*Aim A*
Reproduce the passage about the Mugabe family's possible exile between "Hill believes Namibia" and "multi-million dollar residence.", inclusive.
*Aim B*
For each statement, say yes or no as to whether it agrees with the passage about the Mugabe family's possible exile, and quote the passage's deciding words: (i) Grace Mugabe faces legal trouble in South Africa over an alleged assault; (ii) Hill expects the family to be welcomed warmly in Botswana; (iii) Zvimba is an urban district.

*Provided passage*
===============

Coupled with her profligate spending, “splurging on shopping trips, paying no customs duties when bringing her goods back, sometimes hijacking, taking over the whole plane of the national airline, saying ‘I’m taking it shopping,’ and the passengers standing at the airport because the president’s wife decided to take the plane for the day. When people are hungry and don’t have running water, this is quite a big thing.”
Whatever the outcome of the transition from Robert Mugabe to his successor, the prospect of exile will proffer few options for the former President’s family. Their sons boast of their luxurious lives on social media; in September two Rolls Royces were seen in the streets of Harare, new additions to a fleet that includes Porsches, Range Rovers and Mercedes Benz, and they live in multi-million dollar homes. Mugabe is already reported to have siphoned millions of dollars into overseas banks, and Mnangagwa’s complicity in Mugabe’s rule means the 93-year-old leader is unlikely to have those assets stripped away.
They may not find a warm welcome, Hill says, in Botswana, Malawi, or South Africa, which is home to millions of anti-Mugabe Zimbabweans, and where Grace Mugabe faces legal woes for an alleged assault.
Hill believes Namibia is one option. “It has all the same shops and virtually the same currency as South Africa, a pretty good climate, he’d be pretty comfortable,” he said. If the family were allowed to stay in Zimbabwe, they would probably be permitted to live in Mugabe’s home district of Zvimba, a rural area where the president has a multi-million dollar residence.
“That’s where his chief lives, that’s where he grew up, he would be out of circulation and he could probably live quite easily and he’d be out of public focus and very quickly forgotten,” Hill told CNN.
But there was one drawback, he noted.
“There’s no Tiffany’s in Zvimba,” he said. “I don’t think Grace will be particularly happy.”

===============

*Recorded information*
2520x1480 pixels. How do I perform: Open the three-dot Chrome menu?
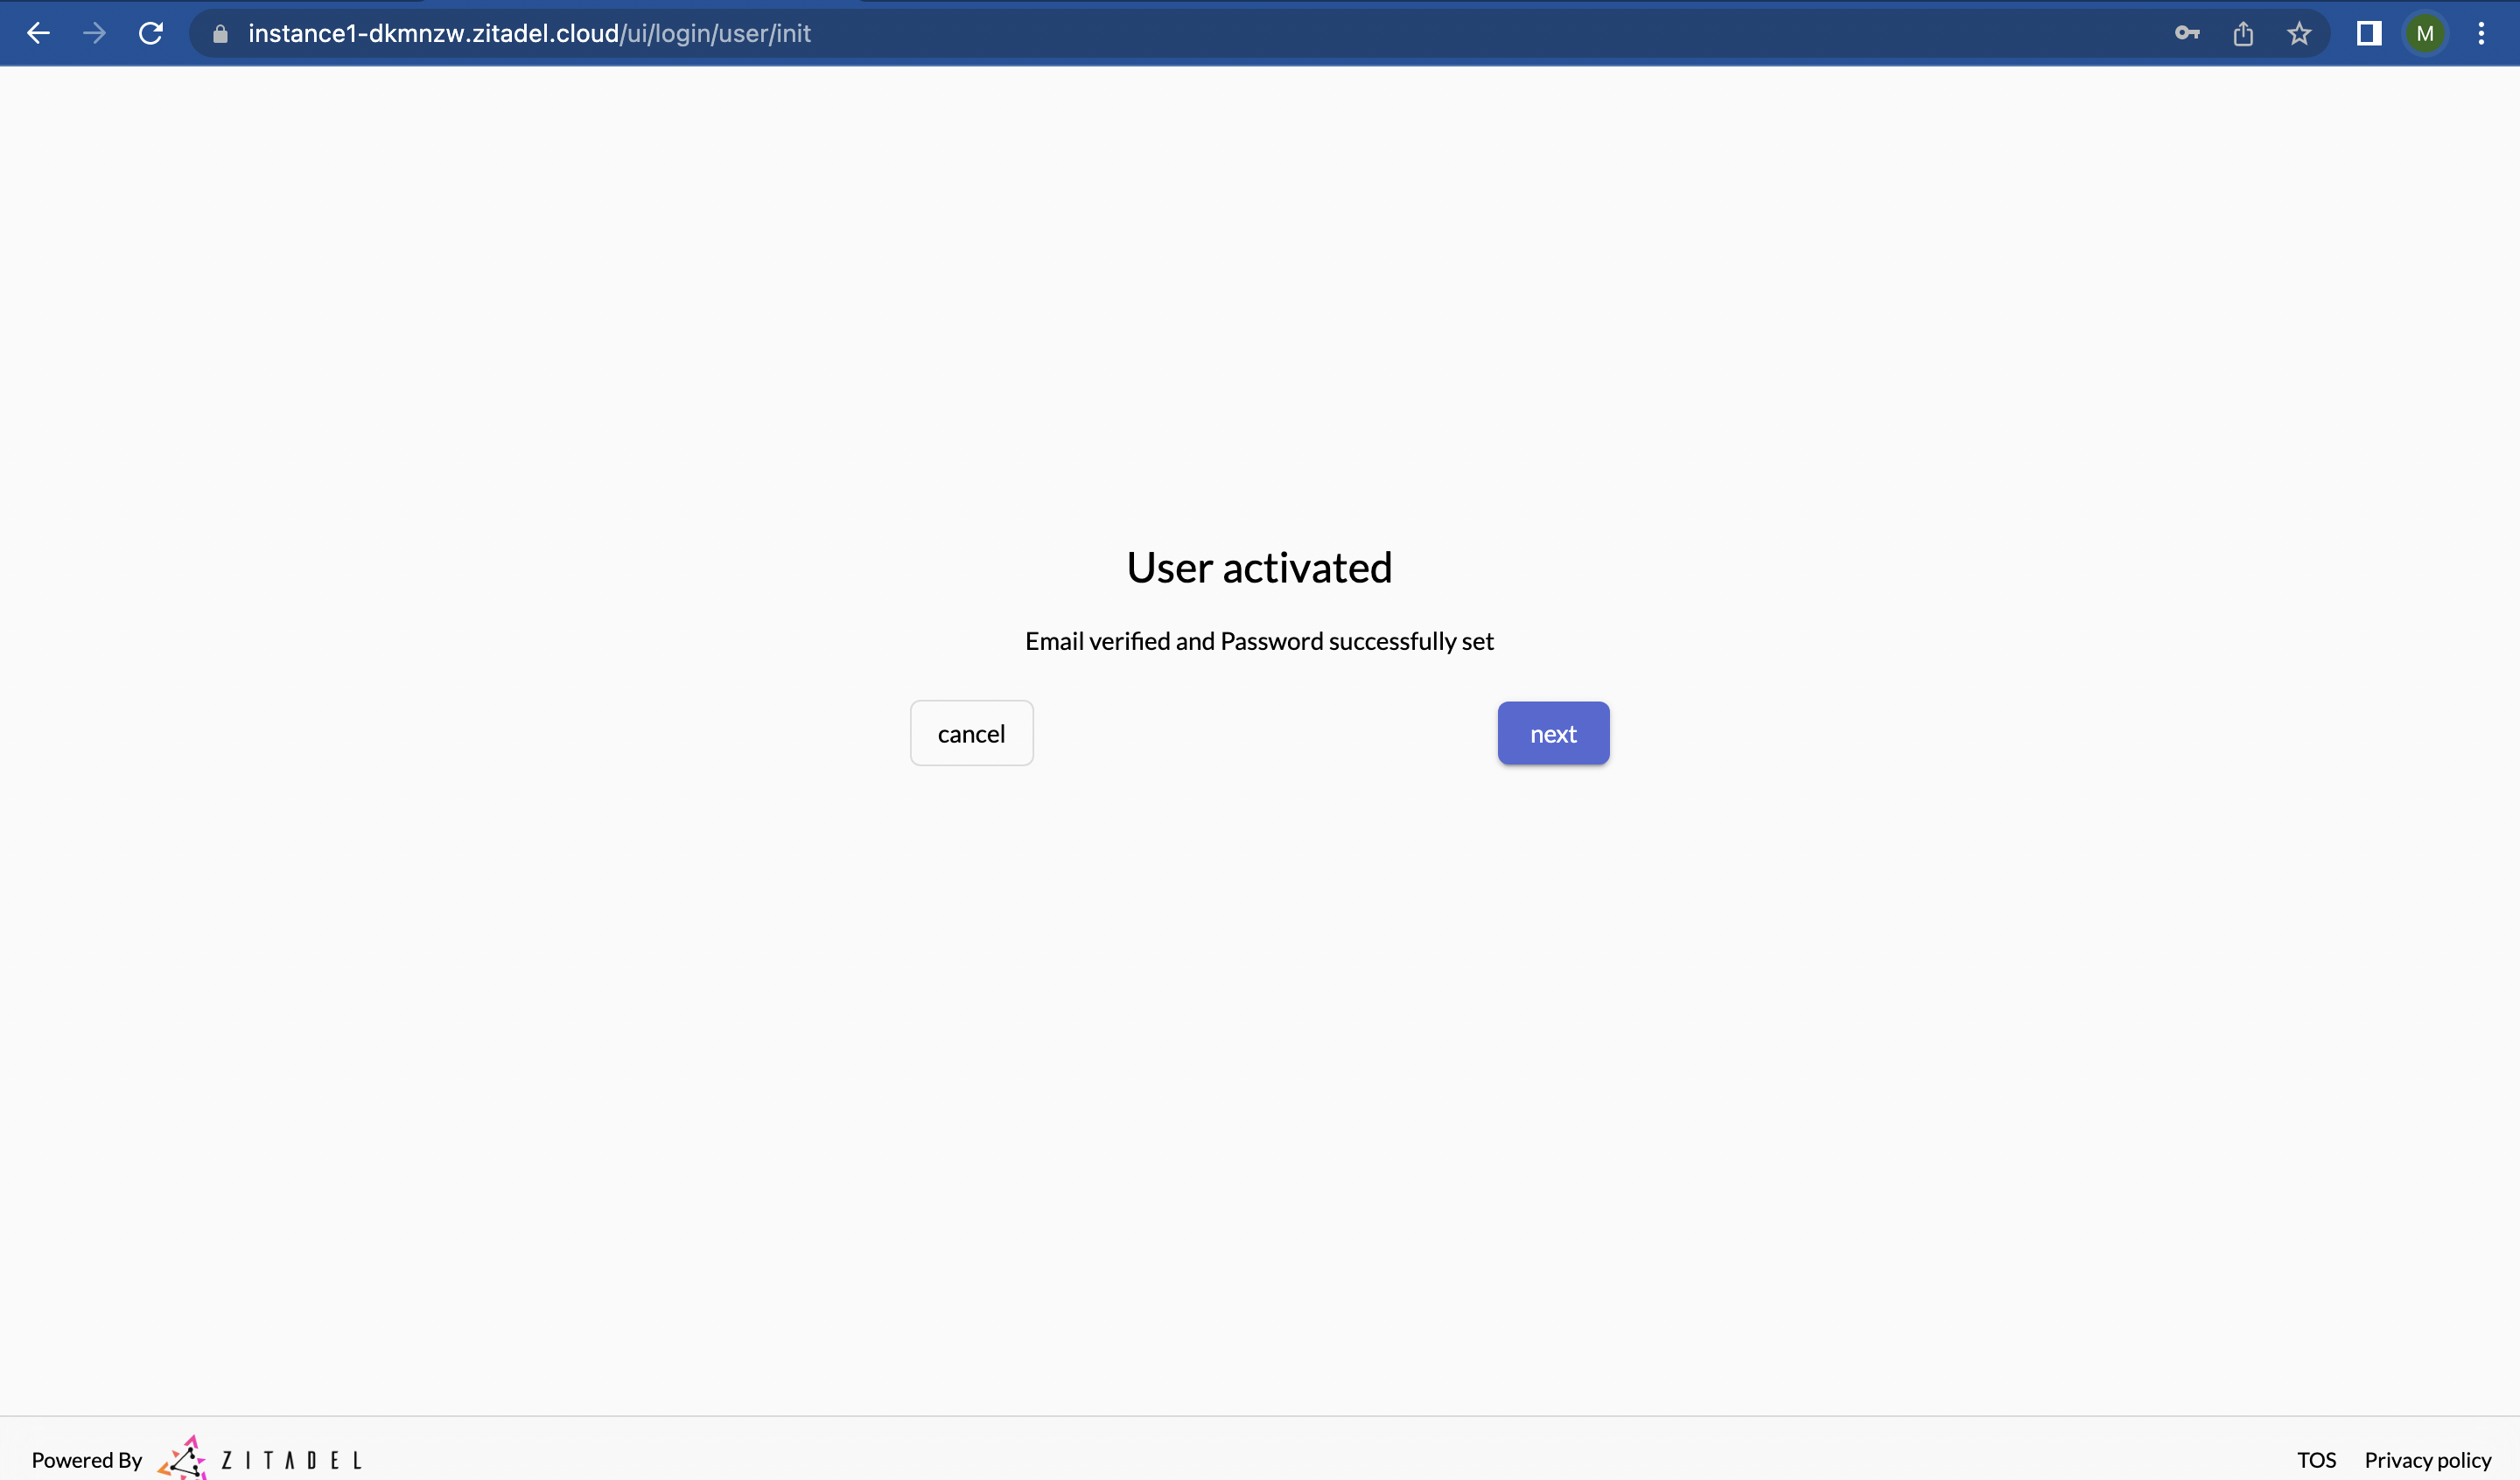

===============

*Full output A*
Hill believes Namibia is one option. “It has all the same shops and virtually the same currency as South Africa, a pretty good climate, he’d be pretty comfortable,” he said. If the family were allowed to stay in Zimbabwe, they would probably be permitted to live in Mugabe’s home district of Zvimba, a rural area where the president has a multi-million dollar residence.

*Full output B*
(i) Yes: "where Grace Mugabe faces legal woes for an alleged assault."
(ii) No: "They may not find a warm welcome, Hill says, in Botswana, Malawi, or South Africa"
(iii) No: "a rural area where the president has a multi-million dollar residence."